## Directions for this task
Extract the material word for word, beginning with its first line and going on through the line that contains "click(x=213, y=30)", with both ends included. Leave the pictures out of your answer.

——————

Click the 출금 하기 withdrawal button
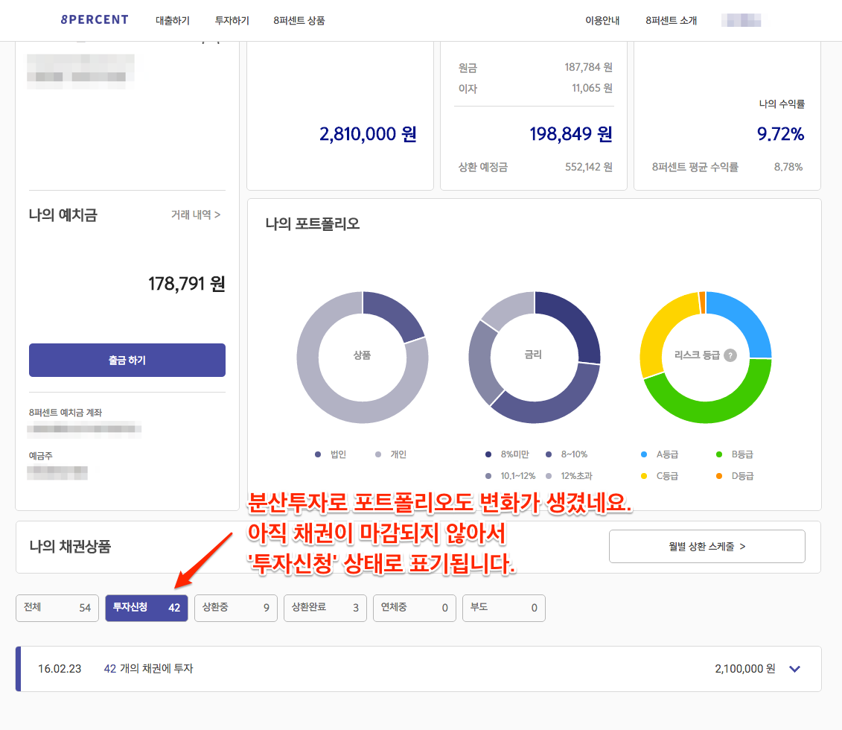This screenshot has width=842, height=730. [127, 360]
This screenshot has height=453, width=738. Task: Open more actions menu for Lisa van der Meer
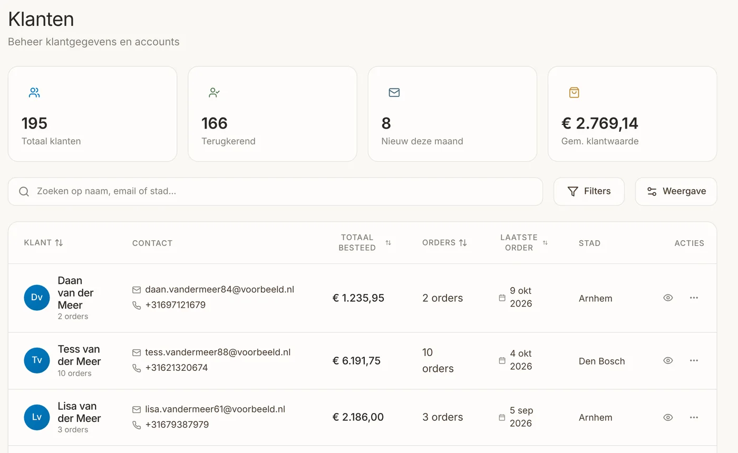point(694,417)
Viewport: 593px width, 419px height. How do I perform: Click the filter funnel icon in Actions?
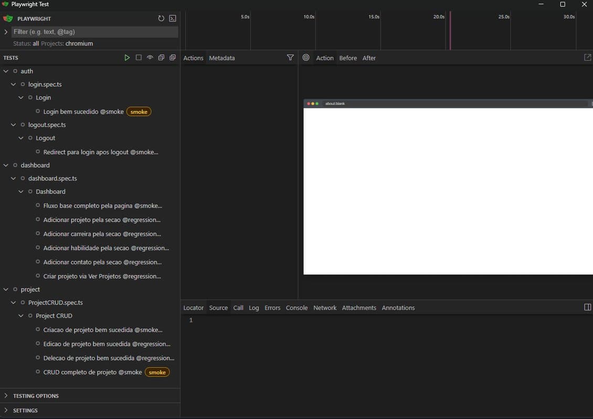click(290, 58)
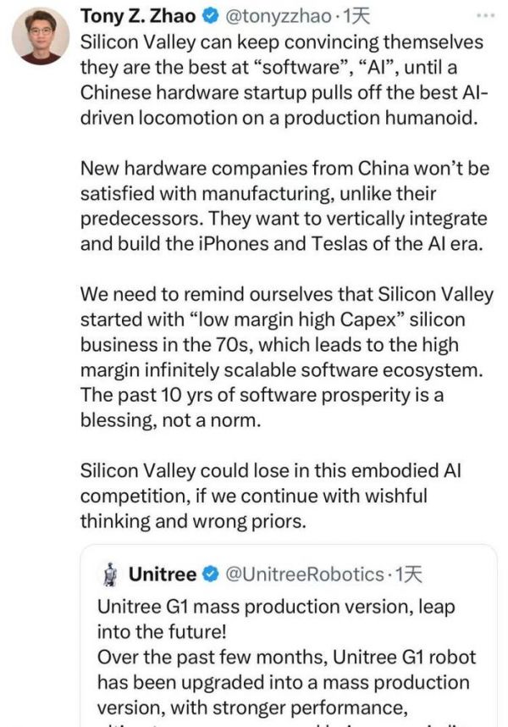Click the Unitree display name
The width and height of the screenshot is (508, 727).
point(163,575)
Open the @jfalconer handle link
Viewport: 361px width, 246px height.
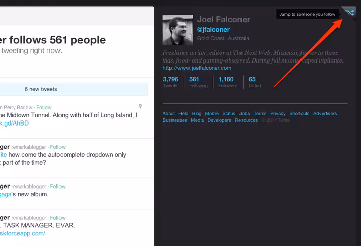click(x=213, y=30)
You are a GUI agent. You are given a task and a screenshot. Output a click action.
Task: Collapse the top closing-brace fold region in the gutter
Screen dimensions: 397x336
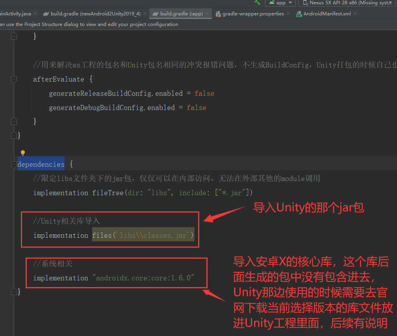[x=14, y=35]
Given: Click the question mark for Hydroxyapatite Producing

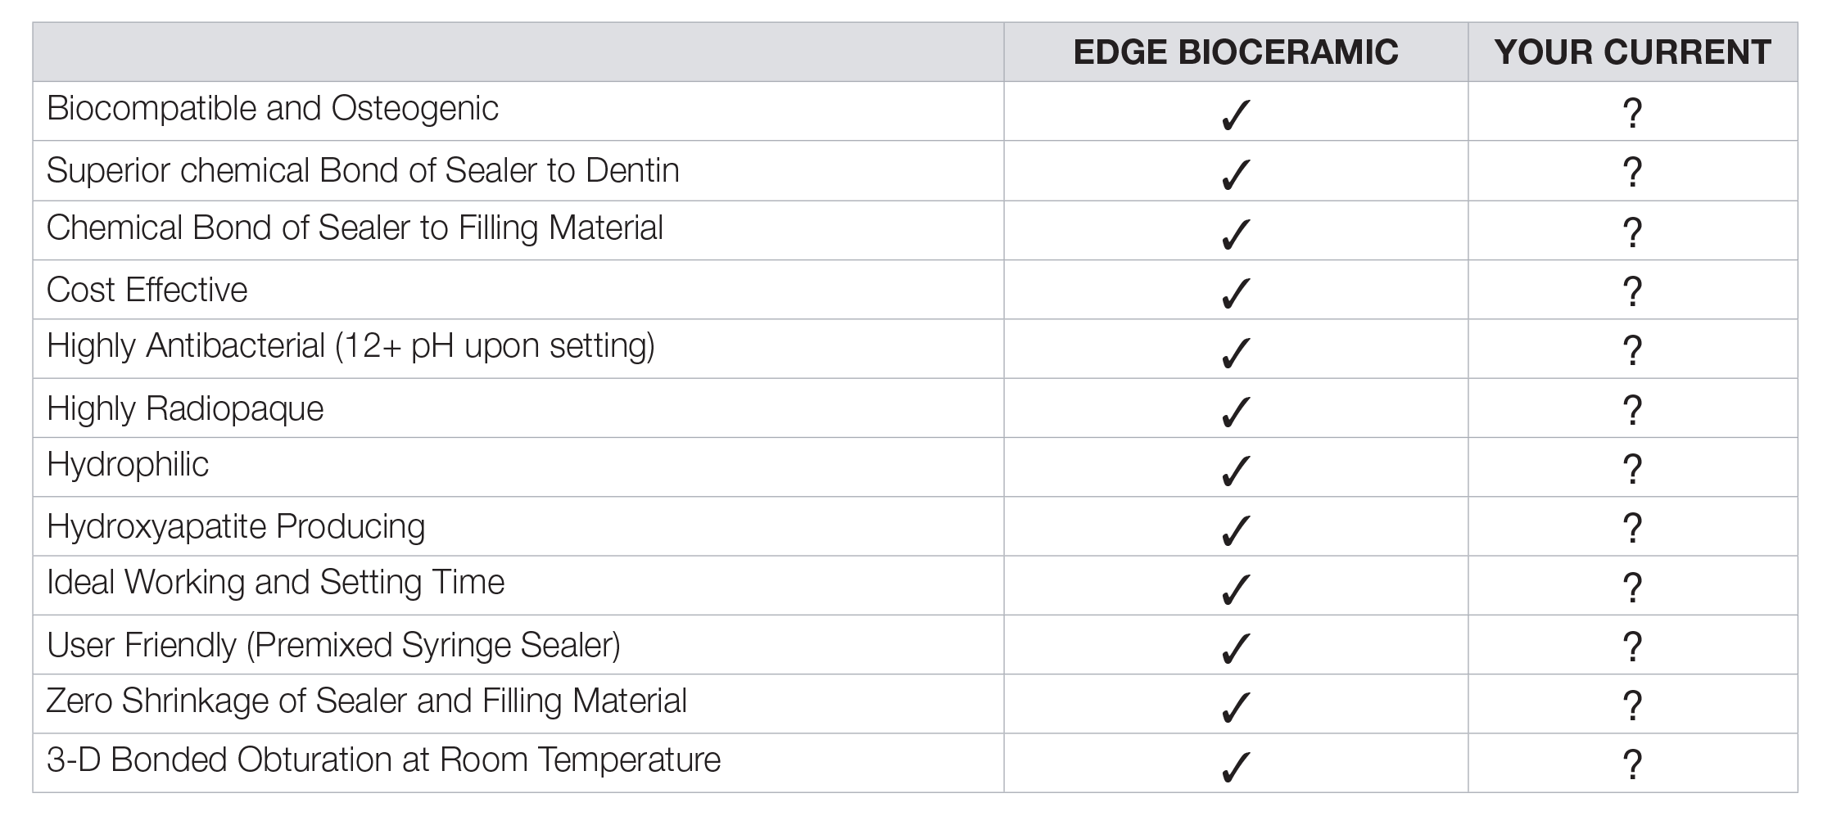Looking at the screenshot, I should coord(1631,528).
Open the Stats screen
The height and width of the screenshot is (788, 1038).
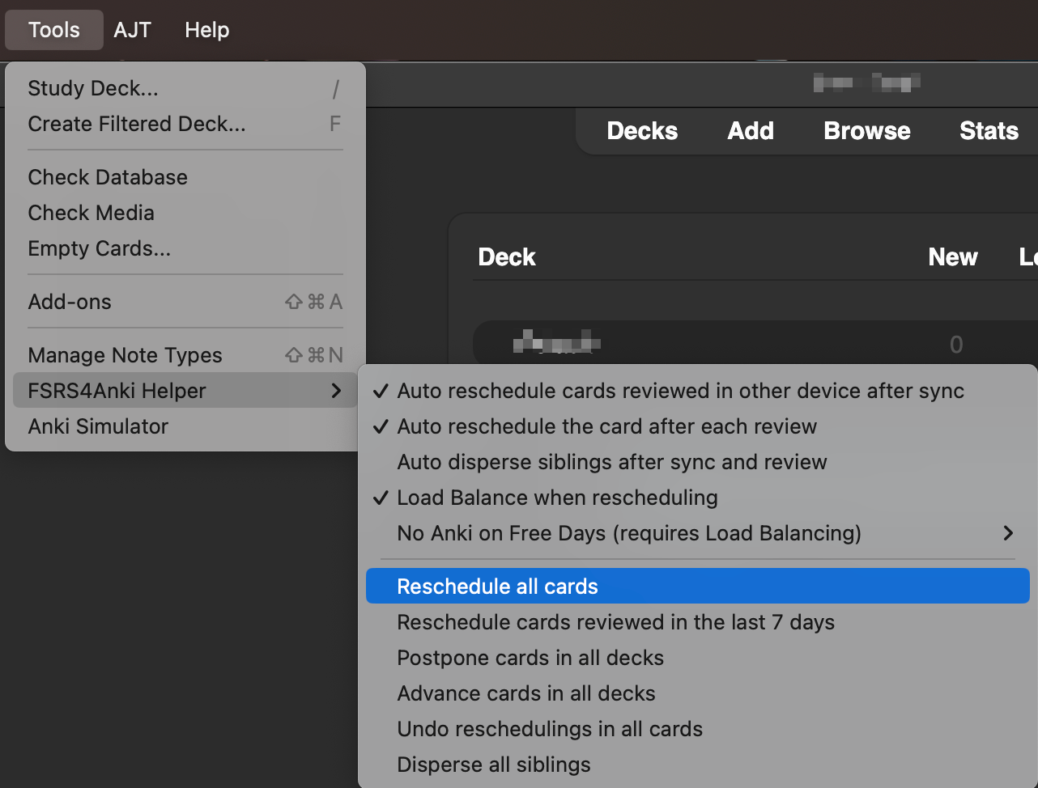(x=989, y=130)
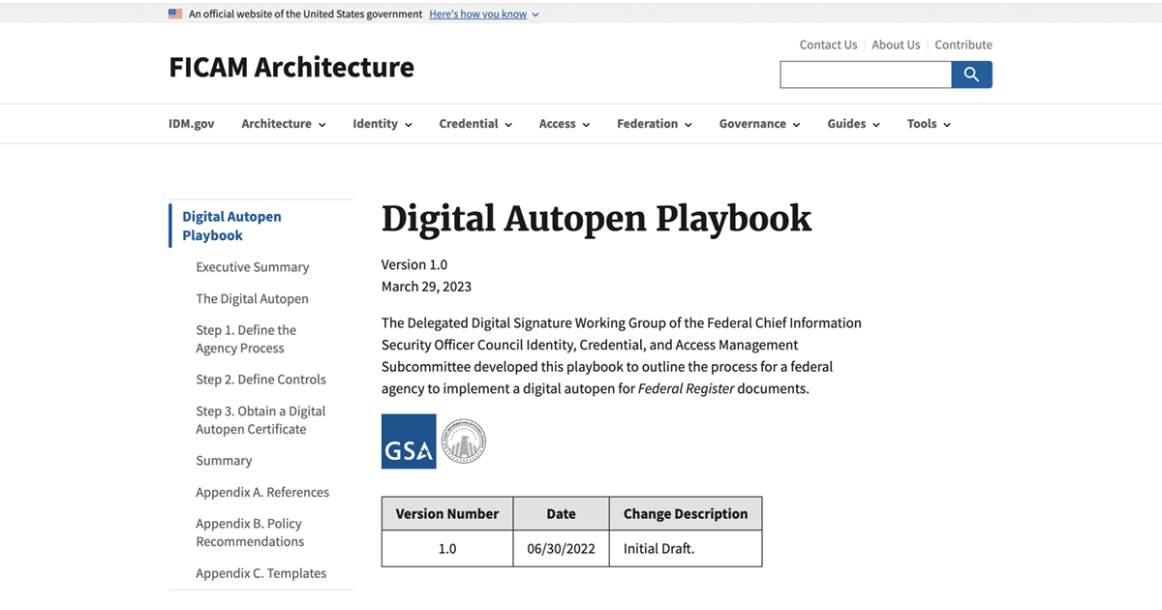Open the Federation navigation menu
Screen dimensions: 1162x610
654,123
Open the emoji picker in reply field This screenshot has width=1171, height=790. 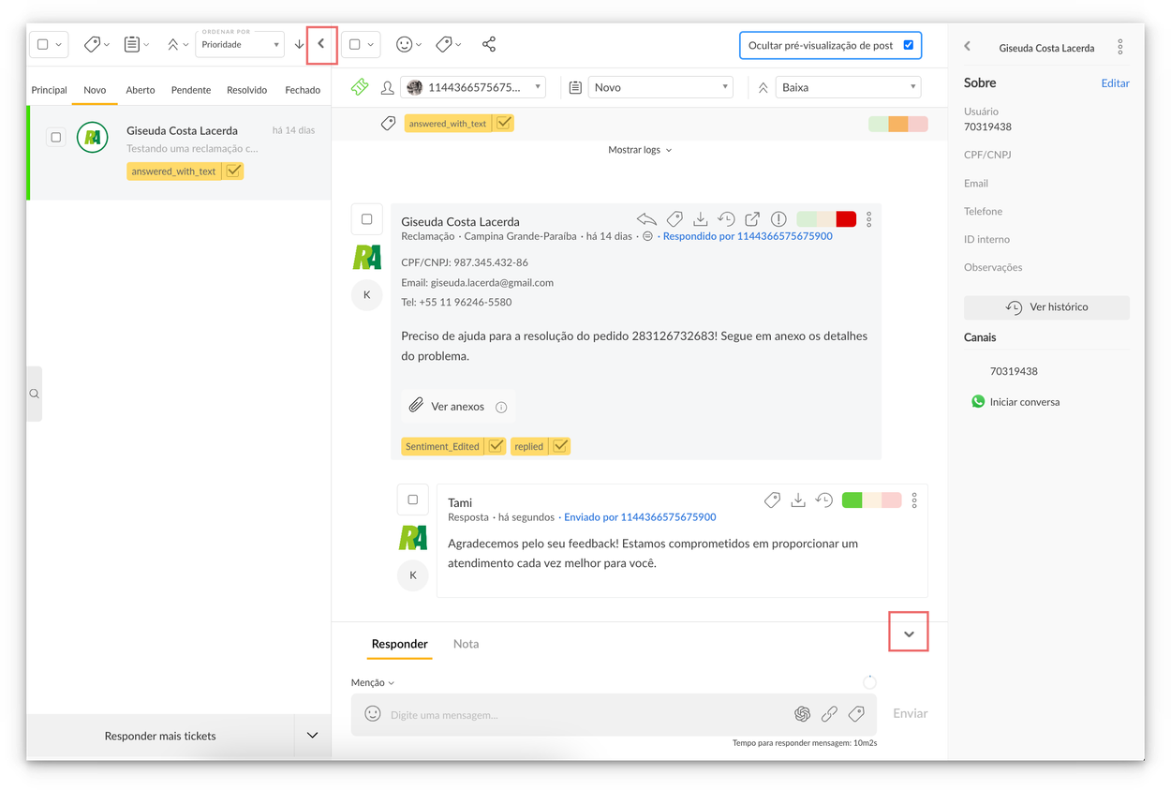click(x=373, y=714)
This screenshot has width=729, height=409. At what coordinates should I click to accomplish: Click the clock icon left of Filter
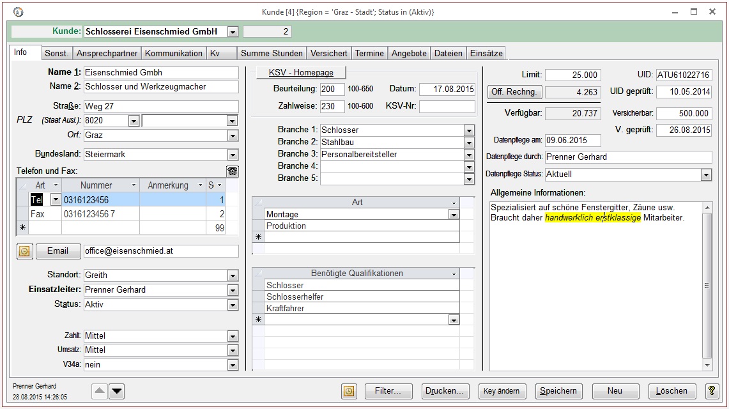click(x=349, y=391)
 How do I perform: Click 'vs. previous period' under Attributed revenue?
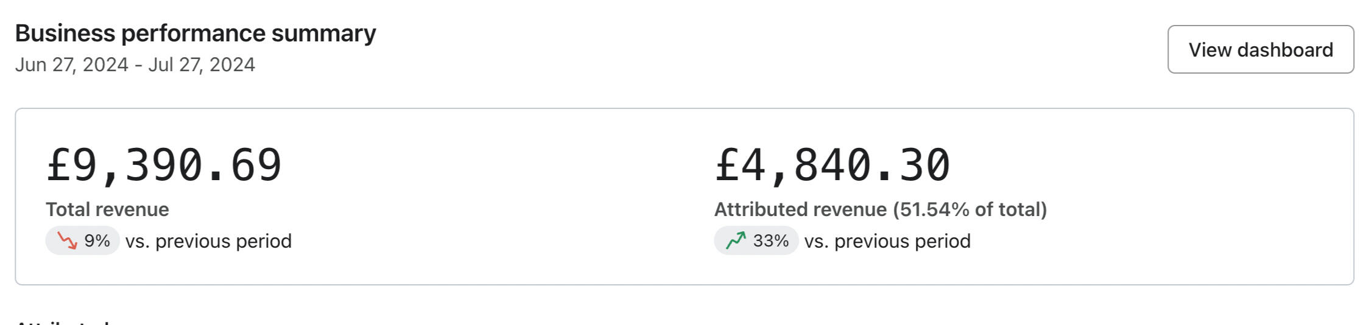point(887,241)
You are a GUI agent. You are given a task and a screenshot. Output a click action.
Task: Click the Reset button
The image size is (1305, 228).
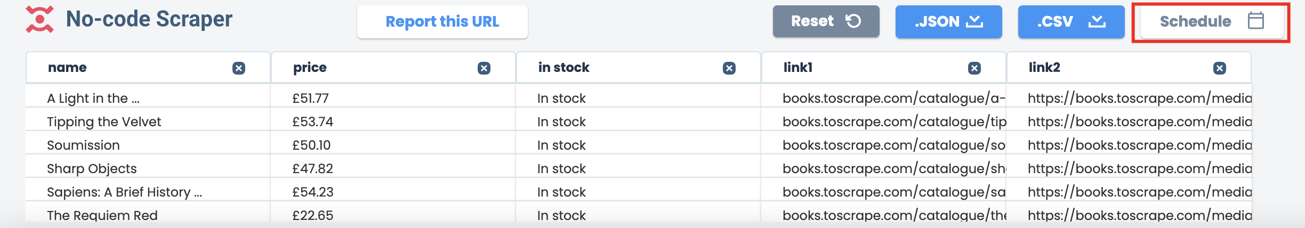coord(826,21)
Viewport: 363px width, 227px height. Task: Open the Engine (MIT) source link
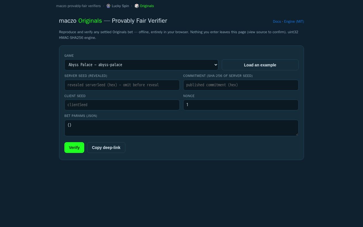click(294, 22)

——————

## Written response
Click the 출금 하기 withdrawal button
This screenshot has width=842, height=730. [127, 360]
This screenshot has height=453, width=738. Task: Open more actions menu for Lisa van der Meer
point(694,417)
Viewport: 593px width, 419px height. How do I perform: Click the filter funnel icon in Actions?
click(290, 58)
Click the Unitree display name
The width and height of the screenshot is (508, 727).
point(163,575)
Open the @jfalconer handle link
Viewport: 361px width, 246px height.
click(x=213, y=30)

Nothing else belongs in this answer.